Мехмед чувствовал (он никогда в этом не ошибался!), что так называемое отступное может превзойти то, от чего Мехмед отступается. Ему казалось, он стоит перед увешанной подарками новогодней елкой, с которой невидимая рука — не рынка, нет! — может достать ему все, что он попросит.
— Я хочу, чтобы наш план стал вашим планом, Мехмед-ага, — улыбнулся Исфараилов.
— Не возражаю, — улыбнулся в ответ Мехмед, — но ведь в данный момент, как я понял, я мешаю? Каким образом? Кому?
— Сложный вопрос, Мехмед-ага. — Взгляд Исфараилова, как птица (опять птица!), облетел обшитые деревом стены, с сожалением вернулся на толстое стекло журнального столика.
Мехмед не мог определить, чего (уважения или сожаления) больше в его взгляде. Чего в нем совершенно точно не было, так это ненависти.

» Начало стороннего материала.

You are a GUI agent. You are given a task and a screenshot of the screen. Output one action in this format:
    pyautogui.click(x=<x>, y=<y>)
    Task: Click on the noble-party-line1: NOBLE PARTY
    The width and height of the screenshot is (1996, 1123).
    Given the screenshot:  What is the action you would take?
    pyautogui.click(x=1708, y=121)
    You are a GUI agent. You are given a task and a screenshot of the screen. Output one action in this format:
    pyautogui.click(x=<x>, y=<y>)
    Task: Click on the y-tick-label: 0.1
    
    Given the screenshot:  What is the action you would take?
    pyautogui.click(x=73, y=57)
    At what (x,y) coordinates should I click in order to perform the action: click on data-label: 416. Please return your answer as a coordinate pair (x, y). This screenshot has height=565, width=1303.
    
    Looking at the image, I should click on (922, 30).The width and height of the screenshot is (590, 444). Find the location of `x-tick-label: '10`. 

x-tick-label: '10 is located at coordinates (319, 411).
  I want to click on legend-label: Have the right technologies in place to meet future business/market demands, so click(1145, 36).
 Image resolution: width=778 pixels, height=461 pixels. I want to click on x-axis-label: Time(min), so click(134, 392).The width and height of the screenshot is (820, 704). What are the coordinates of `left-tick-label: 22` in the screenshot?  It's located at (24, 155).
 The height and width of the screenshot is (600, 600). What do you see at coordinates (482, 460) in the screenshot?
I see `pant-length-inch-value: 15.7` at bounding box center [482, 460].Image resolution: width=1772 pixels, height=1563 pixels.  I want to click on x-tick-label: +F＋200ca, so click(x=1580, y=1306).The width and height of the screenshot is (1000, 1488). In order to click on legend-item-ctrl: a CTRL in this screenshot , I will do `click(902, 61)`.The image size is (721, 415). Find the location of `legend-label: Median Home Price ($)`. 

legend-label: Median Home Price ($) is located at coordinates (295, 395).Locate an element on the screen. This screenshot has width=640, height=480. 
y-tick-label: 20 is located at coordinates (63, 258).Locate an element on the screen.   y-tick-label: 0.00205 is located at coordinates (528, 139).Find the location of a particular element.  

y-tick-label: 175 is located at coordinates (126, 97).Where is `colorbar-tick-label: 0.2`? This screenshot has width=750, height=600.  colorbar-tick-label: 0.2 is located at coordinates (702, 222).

Мехмед вдруг подумал, что мир денег, в сущности, мир бесстрастный и бесполый, в нем невозможны божественно окрашенные переживания и чувства. Да, мир денег беспощаден к человеку, перемалывает не только отдельные судьбы, но целые страны и народы, но не потому, что он воплощенное зло, а потому, что потребляемая им энергия есть жизнь во всех формах и видах. Он существует до тех пор, пока превращает ее в ничто. Деньги, подумал Мехмед, вот то знаменитое «ничто, которое ничтожит». Чтобы раздобыть электроэнергию, ничтожатся реки; выплавить металлы — рудные горы и долины; древесину — леса и так далее — до озоновых дыр, ядерных зим, ртутных озер, то есть до окончательного исчезновения жизни. Больше денег — меньше жизни. Абсолютные деньги — абсолютная смерть.
Странно, но неожиданное это открытие отнюдь не преисполнило Мехмеда отвращением к деньгам. Напротив, ему хотелось больше, больше! «К сожалению, неоспоримый факт существования Бога, — с привычной грустью подумал Мехмед, — никоим образом не отвращает человека от стремления нарушать его волю, а я не лучше и не хуже других людей… Хотя кто знает, в чем его воля?» — таковы были обычно в преддверии временного отлета души последние (одушевленные) мысли Мехмеда.
Да, внутри себя мир денег был бесплоден, как те самые иррациональные сумерки между мирами, в которых сосредоточены вся мудрость жизни и одновременно… ничто. Где можно увидеть и понять все, что угодно, но невозможно применить знания об увиденном и понятом. В мир денег, как в сумерки — трещину между мирами — даже и в житейском плане лучше было не соваться. Лучше было жить на зарплату. Кто же сунулся — пропал. Взять хотя бы Мехмеда. Он перетрахал сотни баб на всех континентах, за исключением Антарктиды, но не создал семьи, не воспитал детей. Всю сознательную жизнь он был один как перст, а значит, по большому счету — бесполым. Кто принесет цветы на его могилу? Кто вспомнит о нем хотя бы через год после его смерти? Сумерки обессмыслили, кастрировали его жизнь.